For `docker-compose` this is commonly done by providing a `.env` file in the root folder.
To use the environmental configuration start an application part with the `ENV` argument (`webserver ENV`).
```dotenv
# Defines the container registry used. Default: "ghcr.io/fhswf/aki_prj23_transparenzregister"
CR=ghcr.io/fhswf/aki_prj23_transparenzregister
# main is the tag the main branch is taged with and is currently in use
TAG=latest
# Configures the access port for the webserver.
# Default: "80" (local only)
HTTP_PORT: 8888
# configures where the application root is based. Default: "/"
DASH_URL_BASE_PATHNAME=/transparenzregister/
# Enables basic auth for the application.
# Diabled when one is empty. Default: Disabled
PYTHON_DASH_LOGIN_USERNAME=some-login-to-webgui
PYTHON_DASH_LOGIN_PW=some-pw-to-login-to-webgui
# How often data should be ingested in houres, Default: "4"
PYTHON_INGEST_SCHEDULE=12
# Settings for NER Service
# possible values: "spacy", "company_list", "transformer", Default: "transformer"
PYTHON_NER_METHOD=transformer
# possible values: "text", "title", Default: "text"
PYTHON_NER_DOC=text
# Settings for Sentiment Service
# possible values: "spacy", "transformer", Default: "transformer"
PYTHON_SENTIMENT_METHOD=transformer
# possible values: "text", "title", Default: "text"
PYTHON_SENTIMENT_DOC=text
# Acces to the mongo db
PYTHON_MONGO_USERNAME=username
PYTHON_MONGO_HOST=mongodb
PYTHON_MONGO_PASSWORD=password
PYTHON_MONGO_PORT=27017
PYTHON_MONGO_DATABASE=transparenzregister
# Acces to the postress sql db
PYTHON_POSTGRES_USERNAME=username
PYTHON_POSTGRES_PASSWORD=password
PYTHON_POSTGRES_HOST=postgres-host
PYTHON_POSTGRES_DATABASE=db-name
PYTHON_POSTGRES_PORT=5432
# An overwrite path to an sqlite db, overwrites the POSTGRES section
PYTHON_SQLITE_PATH=PathToSQLite3.db
```
### Local execution / config file
Create a `*.json` in the root of this repo with the following structure
(values to be replaces by desired config):
Please note that an `sqlite` entry overwrites the `postgres` entry.

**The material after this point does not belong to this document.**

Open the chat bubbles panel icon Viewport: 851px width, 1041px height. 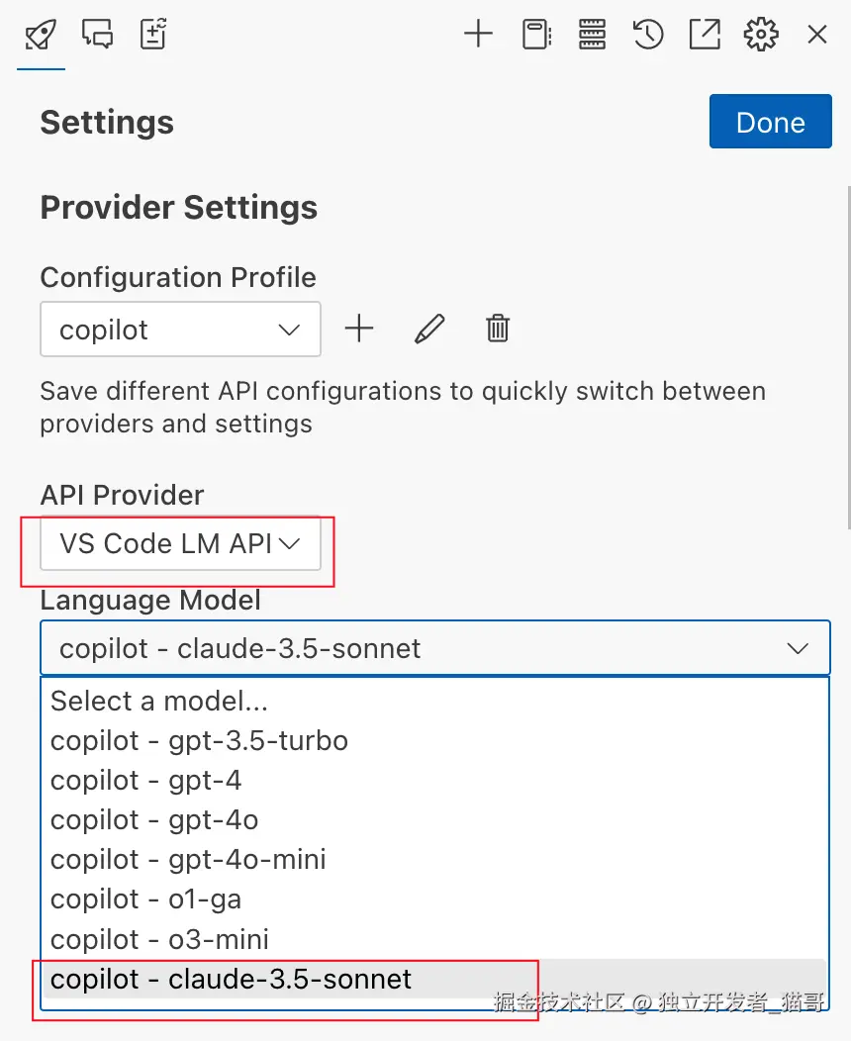pos(97,35)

To use the `*.json` use the path to it as an argument when using an entrypoint (`webserver secrets.json`).
```json
{
"sqlite": "path-to-sqlite.db",
"postgres": {
"username": "username",
"password": "password",
"host": "localhost",
"database": "db-name",
"port": 5432
},
"mongo": {
"username": "username",
"password": "password",
"host": "localhost",
"database": "transparenzregister",
"port": 27017
}
}
```
### sqlite vs. postgres
We support both sqlite and postgres because a local db is filled in about 10% of the time the remote db needs to be completed.
Even tough we use the `sqlite` for testing the connection can't manage multithreading or multiprocessing.
This clashes with the webserver. For production mode use the `postgres`-db.